A team at Guy’s Severe Asthma Centre in London compared clinical outcomes with the monoclonal antibodies between patients who were also eligible for omalizumab because of severe allergic asthma and those who were not.
Across a range of measures, the retrospective analysis of 228 patients who had been started on mepolizumab and benralizumab between 2017 and 2019 showed no difference in clinical outcome according to eligibility for omalizumab.
In all 48.5% of patients met the criteria for omalizumab when they started the anti-IL5 treatment, but there was no difference in exacerbation rate reduction and similar improvements in both asthma control and lung function, the team reported in the European Respiratory Journal.
Other key measures such as reduction in maintenance oral corticosteroid dose also showed no differences between the groups.

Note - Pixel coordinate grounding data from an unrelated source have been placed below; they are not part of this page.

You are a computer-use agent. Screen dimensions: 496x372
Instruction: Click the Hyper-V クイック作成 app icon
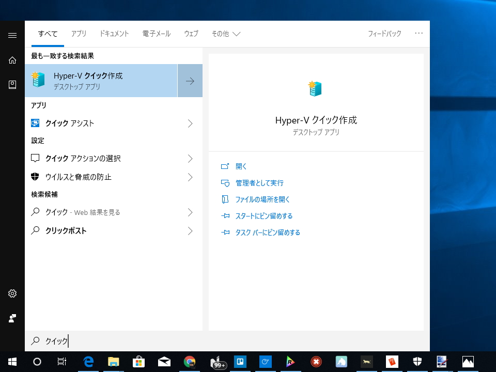coord(38,81)
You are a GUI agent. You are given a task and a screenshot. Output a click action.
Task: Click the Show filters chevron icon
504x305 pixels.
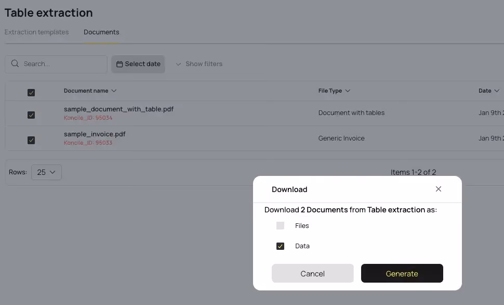[178, 64]

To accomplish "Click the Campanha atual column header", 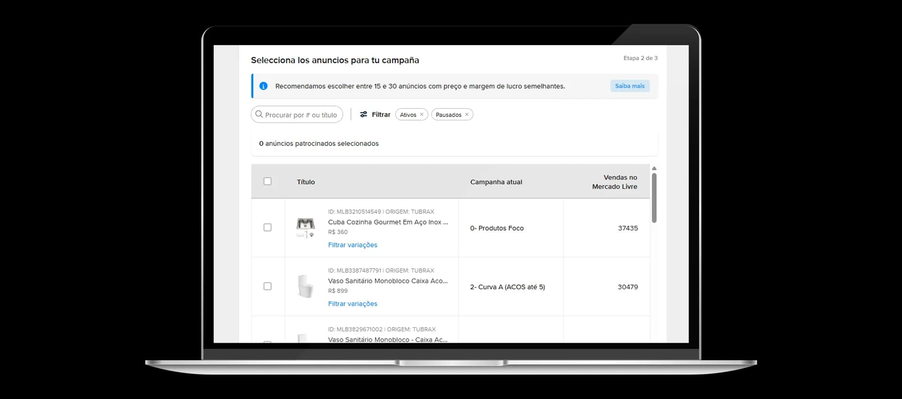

It follows a study from the team published in January which showed that the clinical effectiveness of mepolizumab and benralizumab is independent of baseline fractional exhaled nitric oxide. Even patients with the highest FeNO levels have excellent responses to anti-IL5/5R therapies, they concluded.
Study author Dr David Jackson, consultant respiratory physician at Guy’s and St Thomas’ NHS Trust, said there has never been a prospective randomised head-to-head study of the available biologics, but this real-world data shows that patients with severe allergic asthma who meet all the criteria for omalizumab do very well when you target the eosinophil.

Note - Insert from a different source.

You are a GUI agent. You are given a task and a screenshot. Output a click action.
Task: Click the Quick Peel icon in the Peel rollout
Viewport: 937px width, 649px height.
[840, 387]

“Patients with severe allergic asthma do just as well with an anti-eosinophil approach as patients who have no allergy at all driving their eosinophilic inflammation,” he told the limbic. “The results question who, if anyone, should be offered omalizumab first-line, and highlights the central role the eosinophil plays in severe asthma.”
Biologic choice increasingly comes down to whether other comorbidities are present that would benefit from your choice, he explained.

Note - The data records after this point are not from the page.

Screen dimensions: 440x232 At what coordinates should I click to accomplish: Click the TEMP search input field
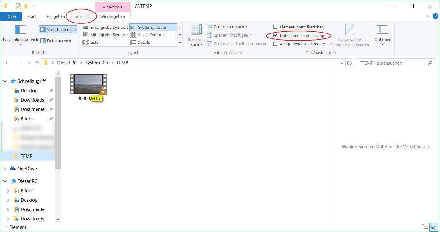pyautogui.click(x=392, y=63)
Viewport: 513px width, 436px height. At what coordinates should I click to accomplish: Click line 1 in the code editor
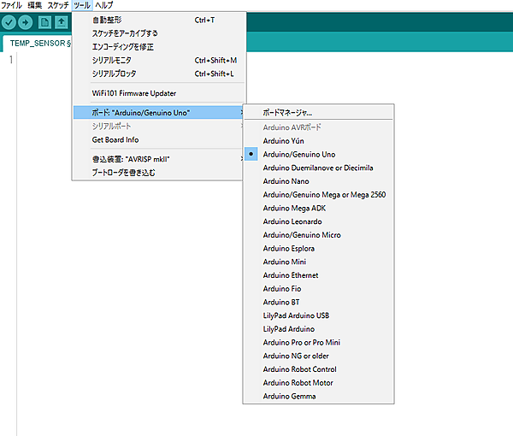[171, 60]
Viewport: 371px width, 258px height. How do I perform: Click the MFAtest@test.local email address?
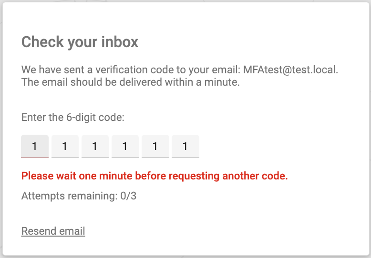coord(290,70)
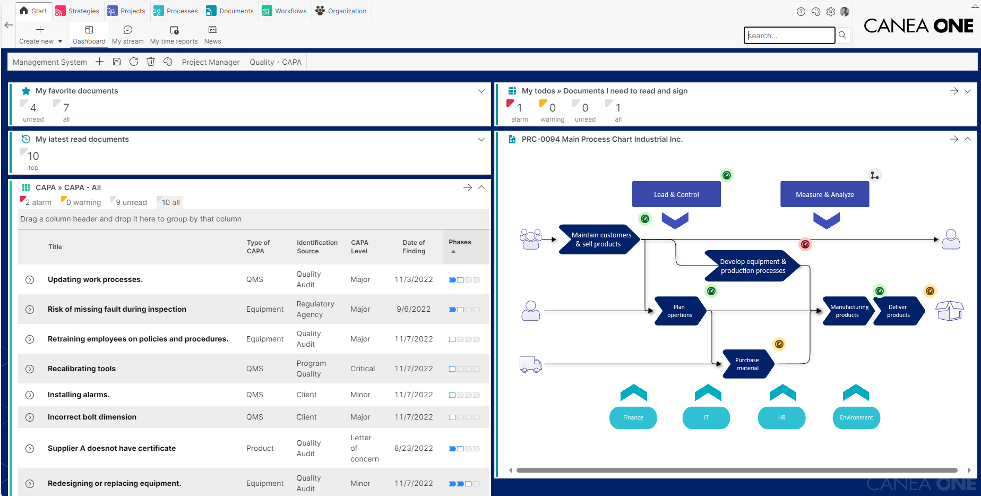Expand row Updating work processes
Image resolution: width=981 pixels, height=496 pixels.
pos(30,280)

“In the absence of head-to-head studies, certain comorbidities can drive the decision. For example, if the patient has severe eczema, dupilumab would be first-choice. If the patient suffers with severe urticaria then omalizumab would be a good option.”
Both the studies build on the idea that often our preconceptions are wrong, he added.
“We’ve seen many patients who were started on omalizumab because they are allergic,but then continue to exacerbate or are unable to wean off their prednisolone,” Dr Jackson said. “These real-world data show that targeting the eosinophil is effective regardless of what the IgE or FeNO levels are.”